Быстро осушив слезы, молодая женщина улыбнулась так спокойно, что посторонний человек был бы введен в заблуждение.
– Пожалуйста, милый дядя, не мучь себя из-за меня! Мы приехали сюда ради твоего здоровья, для которого юг оказался таким благоприятным, и возблагодарим Бога, если твое выздоровление будет здесь доведено до конца.
– Но как бы я желал, чтобы доктор Конти находился на другом конце света, – сердито возразил консул, – где угодно, лишь бы не в том самом городе, которого мы во что бы то ни стало хотели избежать и в котором я вынужден лечиться у него. Бедное мое дитя! Я знал, что ты приносишь мне жертву; только теперь я могу оценить ее!
– Это вовсе не жертва, по крайней мере, теперь, – твердо сказала Элла. – Я боялась только возможности первой встречи. Сейчас все уже прошло.
Эрлау устремил на нее пытливый, недоверчивый взор.
– В самом деле? Тогда отчего же ты плакала?
– Мы не всегда властны в своем настроении. Мне было грустно.

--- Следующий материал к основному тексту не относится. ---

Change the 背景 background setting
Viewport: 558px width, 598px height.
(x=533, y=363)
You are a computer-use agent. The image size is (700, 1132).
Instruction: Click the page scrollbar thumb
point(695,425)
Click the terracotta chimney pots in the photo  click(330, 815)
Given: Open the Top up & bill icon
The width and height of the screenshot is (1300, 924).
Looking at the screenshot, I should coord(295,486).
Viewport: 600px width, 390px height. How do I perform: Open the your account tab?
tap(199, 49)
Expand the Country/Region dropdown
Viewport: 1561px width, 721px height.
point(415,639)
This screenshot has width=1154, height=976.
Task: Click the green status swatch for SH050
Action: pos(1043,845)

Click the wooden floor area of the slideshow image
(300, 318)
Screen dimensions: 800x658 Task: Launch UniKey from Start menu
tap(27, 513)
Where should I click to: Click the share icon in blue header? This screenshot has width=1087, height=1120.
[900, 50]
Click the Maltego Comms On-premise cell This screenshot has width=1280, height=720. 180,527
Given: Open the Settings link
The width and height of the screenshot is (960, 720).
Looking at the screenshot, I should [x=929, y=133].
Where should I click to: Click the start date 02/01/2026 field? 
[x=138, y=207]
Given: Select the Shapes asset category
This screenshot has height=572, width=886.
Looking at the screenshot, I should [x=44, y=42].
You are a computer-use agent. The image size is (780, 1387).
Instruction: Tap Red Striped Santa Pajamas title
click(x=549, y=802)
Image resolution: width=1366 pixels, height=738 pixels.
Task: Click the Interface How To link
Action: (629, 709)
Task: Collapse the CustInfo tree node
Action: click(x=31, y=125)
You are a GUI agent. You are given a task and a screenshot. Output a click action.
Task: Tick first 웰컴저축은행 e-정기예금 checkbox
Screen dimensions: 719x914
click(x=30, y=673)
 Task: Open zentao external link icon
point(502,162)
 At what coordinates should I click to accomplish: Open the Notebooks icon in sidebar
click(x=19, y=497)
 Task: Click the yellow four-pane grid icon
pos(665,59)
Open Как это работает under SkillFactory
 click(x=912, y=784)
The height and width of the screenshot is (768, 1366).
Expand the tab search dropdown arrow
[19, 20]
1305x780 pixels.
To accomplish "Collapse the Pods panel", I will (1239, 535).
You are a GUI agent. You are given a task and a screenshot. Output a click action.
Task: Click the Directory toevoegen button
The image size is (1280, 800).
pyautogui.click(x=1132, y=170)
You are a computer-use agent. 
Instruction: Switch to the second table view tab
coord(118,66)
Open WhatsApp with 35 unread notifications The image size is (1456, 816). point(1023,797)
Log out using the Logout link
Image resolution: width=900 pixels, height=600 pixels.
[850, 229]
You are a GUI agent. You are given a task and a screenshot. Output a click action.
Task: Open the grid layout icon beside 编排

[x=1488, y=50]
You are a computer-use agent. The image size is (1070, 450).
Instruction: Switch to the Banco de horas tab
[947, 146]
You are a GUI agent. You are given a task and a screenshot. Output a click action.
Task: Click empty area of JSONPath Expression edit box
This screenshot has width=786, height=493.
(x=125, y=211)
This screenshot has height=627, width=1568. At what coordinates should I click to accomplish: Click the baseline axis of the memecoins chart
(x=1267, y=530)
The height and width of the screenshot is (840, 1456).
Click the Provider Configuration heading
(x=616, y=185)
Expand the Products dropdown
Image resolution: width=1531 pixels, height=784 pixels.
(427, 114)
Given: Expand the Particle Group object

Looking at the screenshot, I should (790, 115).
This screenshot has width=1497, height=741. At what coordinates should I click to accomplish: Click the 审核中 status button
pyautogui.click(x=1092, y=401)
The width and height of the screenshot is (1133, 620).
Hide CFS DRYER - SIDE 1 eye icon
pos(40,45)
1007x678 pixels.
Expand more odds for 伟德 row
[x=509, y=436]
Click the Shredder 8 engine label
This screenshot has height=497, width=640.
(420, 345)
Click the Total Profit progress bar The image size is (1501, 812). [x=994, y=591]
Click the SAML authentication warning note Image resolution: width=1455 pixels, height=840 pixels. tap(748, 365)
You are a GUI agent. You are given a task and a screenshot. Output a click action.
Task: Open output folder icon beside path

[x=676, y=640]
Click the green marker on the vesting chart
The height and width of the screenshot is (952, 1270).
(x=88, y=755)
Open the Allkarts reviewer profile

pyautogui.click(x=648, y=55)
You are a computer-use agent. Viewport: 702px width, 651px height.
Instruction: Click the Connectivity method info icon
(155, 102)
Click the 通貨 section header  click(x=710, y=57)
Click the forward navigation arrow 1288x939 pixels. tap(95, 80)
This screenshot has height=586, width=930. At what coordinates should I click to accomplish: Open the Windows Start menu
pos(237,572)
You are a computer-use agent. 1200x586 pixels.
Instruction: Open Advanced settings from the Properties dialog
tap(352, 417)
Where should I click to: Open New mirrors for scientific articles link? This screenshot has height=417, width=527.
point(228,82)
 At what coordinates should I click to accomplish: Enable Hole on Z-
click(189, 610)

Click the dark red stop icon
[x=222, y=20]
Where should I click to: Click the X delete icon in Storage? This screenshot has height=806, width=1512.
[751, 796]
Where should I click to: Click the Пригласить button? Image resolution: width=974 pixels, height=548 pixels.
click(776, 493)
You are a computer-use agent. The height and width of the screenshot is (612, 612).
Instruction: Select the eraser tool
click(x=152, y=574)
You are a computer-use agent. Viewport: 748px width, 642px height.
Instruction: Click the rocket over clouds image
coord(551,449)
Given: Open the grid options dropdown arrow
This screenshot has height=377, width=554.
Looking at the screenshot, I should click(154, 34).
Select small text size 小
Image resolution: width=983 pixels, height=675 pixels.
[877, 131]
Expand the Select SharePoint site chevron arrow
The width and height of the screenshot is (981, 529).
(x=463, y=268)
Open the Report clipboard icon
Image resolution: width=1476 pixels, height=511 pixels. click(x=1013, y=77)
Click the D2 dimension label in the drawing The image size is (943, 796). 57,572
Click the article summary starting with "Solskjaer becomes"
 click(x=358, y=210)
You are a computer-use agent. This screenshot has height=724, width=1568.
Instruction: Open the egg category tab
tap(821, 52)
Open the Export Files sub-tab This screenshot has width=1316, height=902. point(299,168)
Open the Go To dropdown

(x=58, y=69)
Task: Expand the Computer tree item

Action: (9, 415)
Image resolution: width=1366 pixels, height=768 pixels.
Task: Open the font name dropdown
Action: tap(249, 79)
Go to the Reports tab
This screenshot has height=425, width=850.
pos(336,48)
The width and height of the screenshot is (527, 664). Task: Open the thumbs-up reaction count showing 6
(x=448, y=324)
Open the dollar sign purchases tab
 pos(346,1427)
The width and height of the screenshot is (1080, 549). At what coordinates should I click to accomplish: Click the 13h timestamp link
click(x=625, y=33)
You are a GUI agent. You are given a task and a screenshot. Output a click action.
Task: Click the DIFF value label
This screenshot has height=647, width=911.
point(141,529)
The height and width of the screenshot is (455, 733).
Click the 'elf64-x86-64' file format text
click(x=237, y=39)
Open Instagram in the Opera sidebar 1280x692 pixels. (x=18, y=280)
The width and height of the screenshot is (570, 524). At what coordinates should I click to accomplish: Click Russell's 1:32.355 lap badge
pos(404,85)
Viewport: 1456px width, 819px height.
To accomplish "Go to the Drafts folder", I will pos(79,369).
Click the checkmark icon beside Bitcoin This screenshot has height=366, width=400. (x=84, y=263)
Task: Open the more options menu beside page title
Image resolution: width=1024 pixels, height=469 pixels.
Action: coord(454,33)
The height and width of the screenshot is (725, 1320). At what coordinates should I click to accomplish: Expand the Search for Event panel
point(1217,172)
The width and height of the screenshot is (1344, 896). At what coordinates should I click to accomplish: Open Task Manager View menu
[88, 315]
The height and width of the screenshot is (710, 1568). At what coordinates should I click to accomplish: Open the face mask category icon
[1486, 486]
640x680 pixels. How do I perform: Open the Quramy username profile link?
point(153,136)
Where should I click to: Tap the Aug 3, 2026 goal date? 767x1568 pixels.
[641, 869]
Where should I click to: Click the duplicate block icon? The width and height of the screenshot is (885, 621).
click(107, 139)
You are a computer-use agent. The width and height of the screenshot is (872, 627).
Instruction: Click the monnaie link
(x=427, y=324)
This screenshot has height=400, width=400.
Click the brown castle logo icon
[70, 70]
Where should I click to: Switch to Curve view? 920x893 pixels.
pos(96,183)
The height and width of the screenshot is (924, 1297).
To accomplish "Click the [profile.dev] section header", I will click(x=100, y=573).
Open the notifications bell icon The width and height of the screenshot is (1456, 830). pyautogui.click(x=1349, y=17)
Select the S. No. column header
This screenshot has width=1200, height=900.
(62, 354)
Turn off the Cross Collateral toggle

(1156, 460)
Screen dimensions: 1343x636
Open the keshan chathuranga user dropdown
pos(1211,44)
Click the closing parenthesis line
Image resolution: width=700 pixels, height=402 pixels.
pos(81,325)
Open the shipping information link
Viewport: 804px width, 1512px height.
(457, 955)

– Элеонора! – сказал консул, садясь с нею рядом и беря ее за руку. – Ты знаешь, я никогда не мог простить себе, что то злополучное сближение началось в моем доме; меня утешало только то, что этот самый дом впоследствии сделался для тебя родным. Я надеялся, что, когда в тебе и вокруг тебя в последние несколько лет все изменилось, ты забыла нанесенное тебе оскорбление, и вместо того вижу, что обида все еще жива в твоей душе, что старые раны опять раскрылись, а ты сама…
– Ты ошибаешься, – поспешно перебила его молодая женщина. – Конечно, ошибаешься. Я… давно покончила с прошлым.
Эрлау недоверчиво покачал головой.
– Точно ты когда-нибудь покажешь, если будешь страдать! Я лучше всех вижу и знаю, какая твердая решимость и какое самообладание кроются в твоей головке. Ты не раз показывала мне это, когда тебе приходилось оправдываться передо мной, твоим вторым отцом; только я проницательнее и глубже вижу! Говорю тебе, Элеонора, тебя нельзя узнать с того дня, когда этот… Ринальдо, несмотря на все отказы, принудил тебя к разговору. Я до сих пор не знаю, что именно произошло между вами, немалого труда стоило добиться от тебя признания, что он вообще был у тебя. В подобных вопросах ты совершенно недоступна; но, можешь сколько угодно отрицать это, с того дня ты стала другой.
– Не произошло ровно ничего, – настаивала Элла, – ничего важного. Он требовал, чтобы я разрешила ему видеть ребенка, а я отказала ему в этом.
– А кто поручится тебе, что он не возобновит попытки?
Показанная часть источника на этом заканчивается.